(RECORDS SHOWN Opens)
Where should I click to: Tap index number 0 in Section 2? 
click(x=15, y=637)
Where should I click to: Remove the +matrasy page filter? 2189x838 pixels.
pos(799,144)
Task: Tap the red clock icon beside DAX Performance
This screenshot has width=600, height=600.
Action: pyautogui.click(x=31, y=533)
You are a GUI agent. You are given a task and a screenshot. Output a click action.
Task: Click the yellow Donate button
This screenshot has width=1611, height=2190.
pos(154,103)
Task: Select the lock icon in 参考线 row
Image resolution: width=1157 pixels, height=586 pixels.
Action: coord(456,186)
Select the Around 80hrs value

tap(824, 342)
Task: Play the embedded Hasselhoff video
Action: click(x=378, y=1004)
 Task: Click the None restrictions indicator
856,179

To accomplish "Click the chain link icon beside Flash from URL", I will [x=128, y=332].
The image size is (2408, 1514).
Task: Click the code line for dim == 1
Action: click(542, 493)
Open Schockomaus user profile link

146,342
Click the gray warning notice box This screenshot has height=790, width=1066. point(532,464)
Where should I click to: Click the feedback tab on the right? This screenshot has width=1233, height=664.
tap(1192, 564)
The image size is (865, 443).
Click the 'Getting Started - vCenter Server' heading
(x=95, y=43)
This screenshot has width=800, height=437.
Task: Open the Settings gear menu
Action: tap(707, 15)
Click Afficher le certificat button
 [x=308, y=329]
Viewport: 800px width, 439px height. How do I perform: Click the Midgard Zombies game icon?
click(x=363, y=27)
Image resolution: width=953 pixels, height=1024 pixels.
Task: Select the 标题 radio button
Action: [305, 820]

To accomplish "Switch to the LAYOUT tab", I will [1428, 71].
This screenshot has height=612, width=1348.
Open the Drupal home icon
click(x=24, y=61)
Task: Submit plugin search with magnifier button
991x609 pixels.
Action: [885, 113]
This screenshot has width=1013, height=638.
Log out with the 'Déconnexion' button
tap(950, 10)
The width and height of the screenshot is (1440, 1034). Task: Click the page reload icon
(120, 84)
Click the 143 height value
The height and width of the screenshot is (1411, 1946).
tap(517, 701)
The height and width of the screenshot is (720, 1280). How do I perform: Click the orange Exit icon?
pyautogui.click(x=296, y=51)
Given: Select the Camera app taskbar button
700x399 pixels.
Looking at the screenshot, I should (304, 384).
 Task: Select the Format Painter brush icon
(RECORDS SHOWN Closes)
DESCRIPTION OF THE TASK:
Once the line with "This screenshot has width=1013, height=638." is found, transcribe it and each line after it through the final line of the entries, exactly and only.

WRITTEN RESPONSE:
This screenshot has width=1013, height=638.
Log out with the 'Déconnexion' button
tap(950, 10)
The width and height of the screenshot is (1440, 1034). Task: Click the page reload icon
(120, 84)
Click the 143 height value
The height and width of the screenshot is (1411, 1946).
tap(517, 701)
The height and width of the screenshot is (720, 1280). How do I perform: Click the orange Exit icon?
pyautogui.click(x=296, y=51)
Given: Select the Camera app taskbar button
700x399 pixels.
Looking at the screenshot, I should (304, 384).
 Task: Select the Format Painter brush icon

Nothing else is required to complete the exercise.